Restate the listing exactly and in full.
Start of SOURCE MATERIAL
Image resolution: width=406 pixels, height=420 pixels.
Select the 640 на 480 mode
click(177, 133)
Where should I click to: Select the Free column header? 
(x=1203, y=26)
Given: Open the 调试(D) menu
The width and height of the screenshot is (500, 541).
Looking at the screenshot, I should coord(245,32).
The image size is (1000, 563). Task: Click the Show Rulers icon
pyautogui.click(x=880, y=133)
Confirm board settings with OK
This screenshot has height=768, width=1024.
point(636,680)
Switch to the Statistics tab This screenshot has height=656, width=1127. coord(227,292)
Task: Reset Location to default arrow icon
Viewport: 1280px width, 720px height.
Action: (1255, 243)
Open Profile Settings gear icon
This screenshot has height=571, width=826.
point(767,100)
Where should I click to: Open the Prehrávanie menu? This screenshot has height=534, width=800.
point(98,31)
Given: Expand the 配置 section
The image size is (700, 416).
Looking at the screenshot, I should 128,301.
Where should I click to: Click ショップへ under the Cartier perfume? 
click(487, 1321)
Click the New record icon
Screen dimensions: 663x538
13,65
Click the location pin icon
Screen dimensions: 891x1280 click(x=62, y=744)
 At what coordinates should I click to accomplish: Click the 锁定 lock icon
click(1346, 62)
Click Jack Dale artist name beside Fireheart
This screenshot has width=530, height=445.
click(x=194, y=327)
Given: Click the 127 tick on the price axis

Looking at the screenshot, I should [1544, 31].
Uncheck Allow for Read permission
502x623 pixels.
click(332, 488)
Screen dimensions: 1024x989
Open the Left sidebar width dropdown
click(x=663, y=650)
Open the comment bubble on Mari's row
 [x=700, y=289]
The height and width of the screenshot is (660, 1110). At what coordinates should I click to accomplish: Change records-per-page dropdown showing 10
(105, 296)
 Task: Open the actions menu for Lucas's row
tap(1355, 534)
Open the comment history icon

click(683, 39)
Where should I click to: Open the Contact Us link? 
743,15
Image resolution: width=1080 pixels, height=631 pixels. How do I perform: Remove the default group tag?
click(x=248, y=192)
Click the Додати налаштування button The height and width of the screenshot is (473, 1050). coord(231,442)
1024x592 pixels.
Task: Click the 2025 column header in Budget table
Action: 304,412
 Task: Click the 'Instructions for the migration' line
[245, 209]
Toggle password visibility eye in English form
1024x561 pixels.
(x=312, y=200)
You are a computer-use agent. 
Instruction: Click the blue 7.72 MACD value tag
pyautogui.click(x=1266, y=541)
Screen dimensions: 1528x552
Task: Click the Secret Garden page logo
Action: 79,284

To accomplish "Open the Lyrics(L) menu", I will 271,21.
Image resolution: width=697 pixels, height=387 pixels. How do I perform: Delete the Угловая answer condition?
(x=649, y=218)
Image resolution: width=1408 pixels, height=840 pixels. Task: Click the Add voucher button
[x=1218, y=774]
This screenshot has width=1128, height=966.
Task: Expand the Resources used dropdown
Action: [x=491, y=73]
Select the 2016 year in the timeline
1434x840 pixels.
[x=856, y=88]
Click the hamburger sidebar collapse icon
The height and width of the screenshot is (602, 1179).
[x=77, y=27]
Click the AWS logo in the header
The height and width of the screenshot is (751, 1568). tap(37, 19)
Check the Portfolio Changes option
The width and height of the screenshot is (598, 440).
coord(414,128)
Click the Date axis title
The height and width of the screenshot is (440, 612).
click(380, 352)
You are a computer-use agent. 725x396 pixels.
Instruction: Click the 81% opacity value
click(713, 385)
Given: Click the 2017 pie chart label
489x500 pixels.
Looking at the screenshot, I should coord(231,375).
End of SOURCE MATERIAL
REPLY ::
Image resolution: width=406 pixels, height=420 pixels.
Select the 640 на 480 mode
click(177, 133)
Where should I click to: Select the Free column header? 
(x=1203, y=26)
Given: Open the 调试(D) menu
The width and height of the screenshot is (500, 541).
Looking at the screenshot, I should coord(245,32).
The image size is (1000, 563). Task: Click the Show Rulers icon
pyautogui.click(x=880, y=133)
Confirm board settings with OK
This screenshot has height=768, width=1024.
point(636,680)
Switch to the Statistics tab This screenshot has height=656, width=1127. coord(227,292)
Task: Reset Location to default arrow icon
Viewport: 1280px width, 720px height.
Action: (1255, 243)
Open Profile Settings gear icon
This screenshot has height=571, width=826.
point(767,100)
Where should I click to: Open the Prehrávanie menu? This screenshot has height=534, width=800.
point(98,31)
Given: Expand the 配置 section
The image size is (700, 416).
Looking at the screenshot, I should 128,301.
Where should I click to: Click ショップへ under the Cartier perfume? 
click(487, 1321)
Click the New record icon
Screen dimensions: 663x538
13,65
Click the location pin icon
Screen dimensions: 891x1280 click(x=62, y=744)
 At what coordinates should I click to accomplish: Click the 锁定 lock icon
click(1346, 62)
Click Jack Dale artist name beside Fireheart
This screenshot has width=530, height=445.
click(x=194, y=327)
Given: Click the 127 tick on the price axis

Looking at the screenshot, I should [1544, 31].
Uncheck Allow for Read permission
502x623 pixels.
click(332, 488)
Screen dimensions: 1024x989
Open the Left sidebar width dropdown
click(x=663, y=650)
Open the comment bubble on Mari's row
 [x=700, y=289]
The height and width of the screenshot is (660, 1110). At what coordinates should I click to accomplish: Change records-per-page dropdown showing 10
(105, 296)
 Task: Open the actions menu for Lucas's row
tap(1355, 534)
Open the comment history icon

click(683, 39)
Where should I click to: Open the Contact Us link? 
743,15
Image resolution: width=1080 pixels, height=631 pixels. How do I perform: Remove the default group tag?
click(x=248, y=192)
Click the Додати налаштування button The height and width of the screenshot is (473, 1050). coord(231,442)
1024x592 pixels.
Task: Click the 2025 column header in Budget table
Action: 304,412
 Task: Click the 'Instructions for the migration' line
[245, 209]
Toggle password visibility eye in English form
1024x561 pixels.
(x=312, y=200)
You are a computer-use agent. 
Instruction: Click the blue 7.72 MACD value tag
pyautogui.click(x=1266, y=541)
Screen dimensions: 1528x552
Task: Click the Secret Garden page logo
Action: 79,284

To accomplish "Open the Lyrics(L) menu", I will 271,21.
Image resolution: width=697 pixels, height=387 pixels. How do I perform: Delete the Угловая answer condition?
(x=649, y=218)
Image resolution: width=1408 pixels, height=840 pixels. Task: Click the Add voucher button
[x=1218, y=774]
This screenshot has width=1128, height=966.
Task: Expand the Resources used dropdown
Action: [x=491, y=73]
Select the 2016 year in the timeline
1434x840 pixels.
[x=856, y=88]
Click the hamburger sidebar collapse icon
The height and width of the screenshot is (602, 1179).
[x=77, y=27]
Click the AWS logo in the header
The height and width of the screenshot is (751, 1568). tap(37, 19)
Check the Portfolio Changes option
The width and height of the screenshot is (598, 440).
coord(414,128)
Click the Date axis title
The height and width of the screenshot is (440, 612).
click(380, 352)
You are a computer-use agent. 725x396 pixels.
Instruction: Click the 81% opacity value
click(713, 385)
Given: Click the 2017 pie chart label
489x500 pixels.
Looking at the screenshot, I should coord(231,375).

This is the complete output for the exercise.